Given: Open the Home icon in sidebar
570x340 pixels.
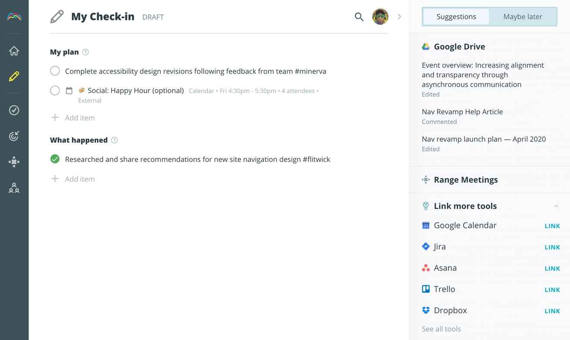Looking at the screenshot, I should pyautogui.click(x=14, y=51).
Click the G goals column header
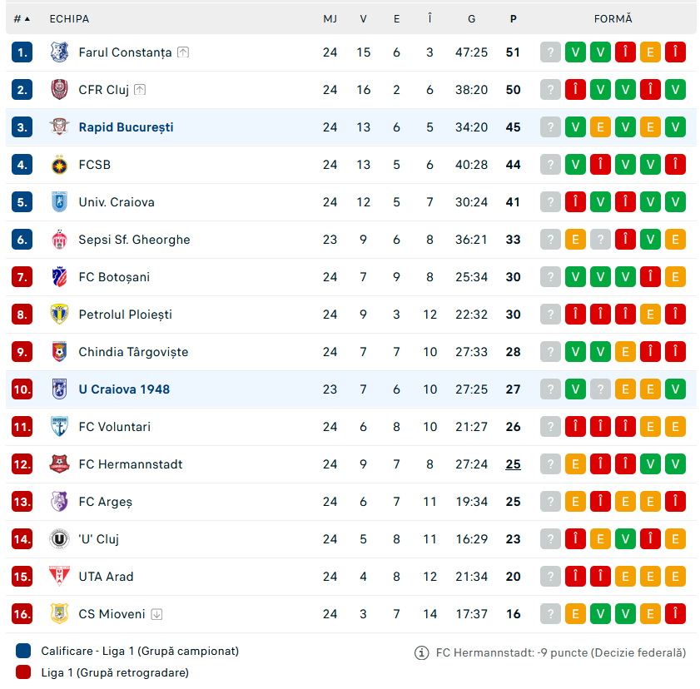Image resolution: width=700 pixels, height=689 pixels. (x=472, y=18)
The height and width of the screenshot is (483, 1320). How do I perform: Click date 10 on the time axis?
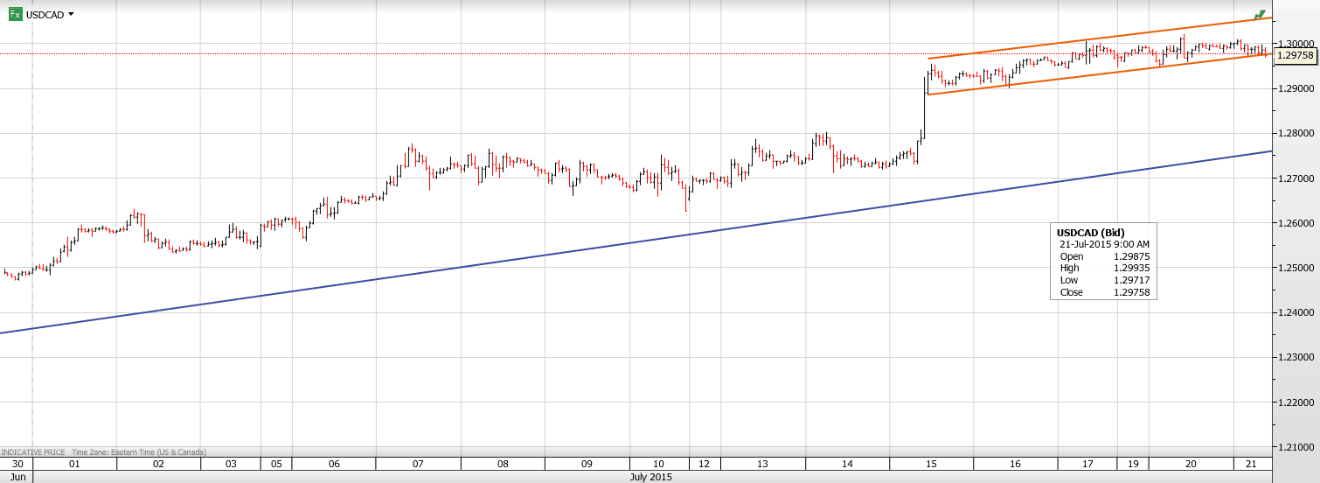tap(658, 464)
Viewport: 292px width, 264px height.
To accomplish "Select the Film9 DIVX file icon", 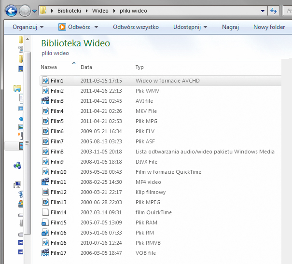I will coord(45,162).
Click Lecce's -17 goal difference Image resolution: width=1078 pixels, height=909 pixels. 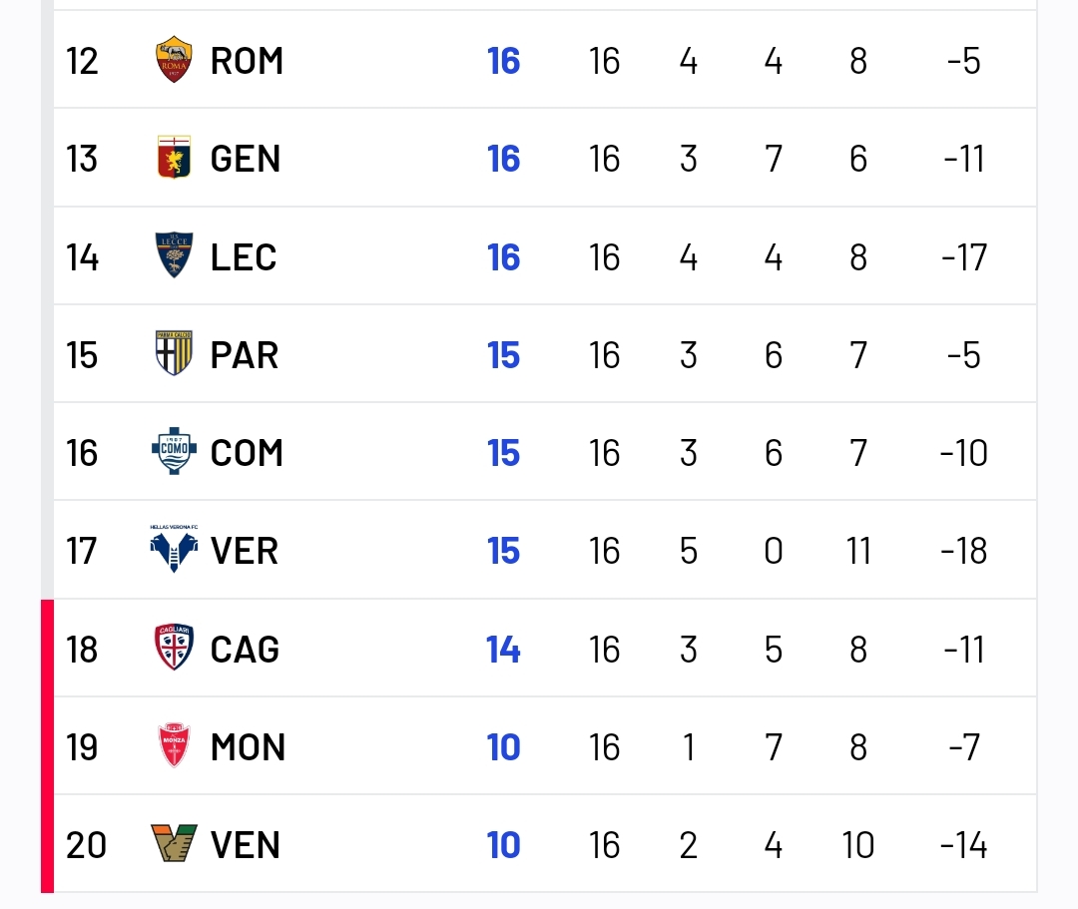964,257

### EXERCISE
Render the material from its first line through the line containing "Image resolution: width=700", inclusive, as a JSON list of strings with one string per line. Skip blank lines and leave the pictures out.

### THE ANSWER
[
  "Given: Open the Home icon in sidebar",
  "570x340 pixels.",
  "Looking at the screenshot, I should pyautogui.click(x=14, y=51).",
  "Click the G goals column header",
  "Image resolution: width=700 pixels, height=689 pixels. (x=472, y=18)"
]